ジェスチャーをたくさん使う子どもは、相手とのやり取りを楽しんでいることが多く、その後の言葉の発達にもつながっていきます。
指さしが少ない理由
指さしが少ない理由は一つではありません。
例えば、
- まだ発達の途中である
- 人とのやり取りが少し苦手
- 指さし以外の方法で伝えている
- 性格的に控えめ
など、さまざまな理由が考えられます。
指さしだけを見て判断するのではなく、お子さん全体の様子を見ることが大切です。
大人の手を引くことが多い場合
欲しいものがあるときに、大人の手を引いて目的の場所まで連れて行く子どももいます。
これは「クレーン現象」と呼ばれることがあります。
このような場合は、
- 指さしをするか
- 大人と目を合わせるか
- 相手の反応を見ているか
なども一緒に観察することが大切です。
必ずしも発達の問題があるとは限りませんが、コミュニケーションの発達を確認する一つのポイントになります。
指さしだけで判断しない
指さしが少なくても、
- よく目が合う
- 名前を呼ぶと振り向く
- 簡単な指示が理解できる
- ジェスチャーや表情で伝えられる
- 人とのやり取りを楽しんでいる
のであれば、発達を見守ることができる場合もあります。
反対に、指さしだけでなく、
- 目が合いにくい
- 人への関心が少ない
- 名前を呼んでも反応が少ない
- コミュニケーション全体が少ない
などが重なる場合には、一度専門家へ相談すると安心です。
家庭でできる関わり方
指さしやジェスチャーを育てるためには、大人が楽しみながら見本を見せることが大切です。
例えば、「見て、飛行機!」と言いながら指をさす、
「ワンワンいたね!」と一緒に指をさす、
「バイバイしよう。」と手を振るなど、日常生活の中で自然に繰り返していきましょう。
また、子どもが見ているものや興味を示したものに大人も注目し、一緒に楽しむことも大切です。

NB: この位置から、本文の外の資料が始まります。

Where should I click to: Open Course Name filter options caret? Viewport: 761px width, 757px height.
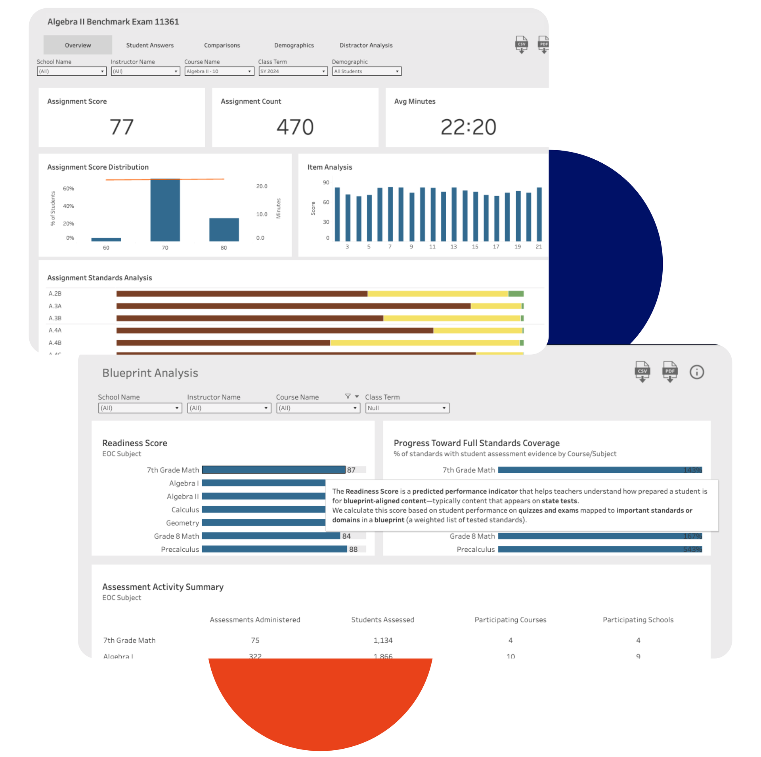click(357, 396)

こうした経験が、「伝えたい」「共有したい」という気持ちを育てます。
相談したほうがよい場合
次のような場合は、一度相談することをおすすめします。
- 1歳を過ぎても指さしがほとんど見られない
- ジェスチャーがほとんどない
- 人と目を合わせることが少ない
- 名前を呼んでも反応しないことが多い
- 言葉だけでなくコミュニケーション全体が少ない
- 保護者が強い不安を感じている
早めに相談することで、お子さんの発達を確認し、家庭での関わり方について具体的なアドバイスを受けることができます。
まとめ
指さしやジェスチャーは、言葉が育つ前から始まる大切なコミュニケーションです。
指さしやジェスチャーが少ないときには、
- 発達の途中である可能性
- コミュニケーション全体の様子
- 理解する力
- 人とのやり取りへの興味
などを総合的に見ることが大切です。
一人ひとり発達のペースは異なりますが、不安がある場合には一人で悩まず、小児科や保健センター、言語聴覚士などの専門家へ相談してみましょう。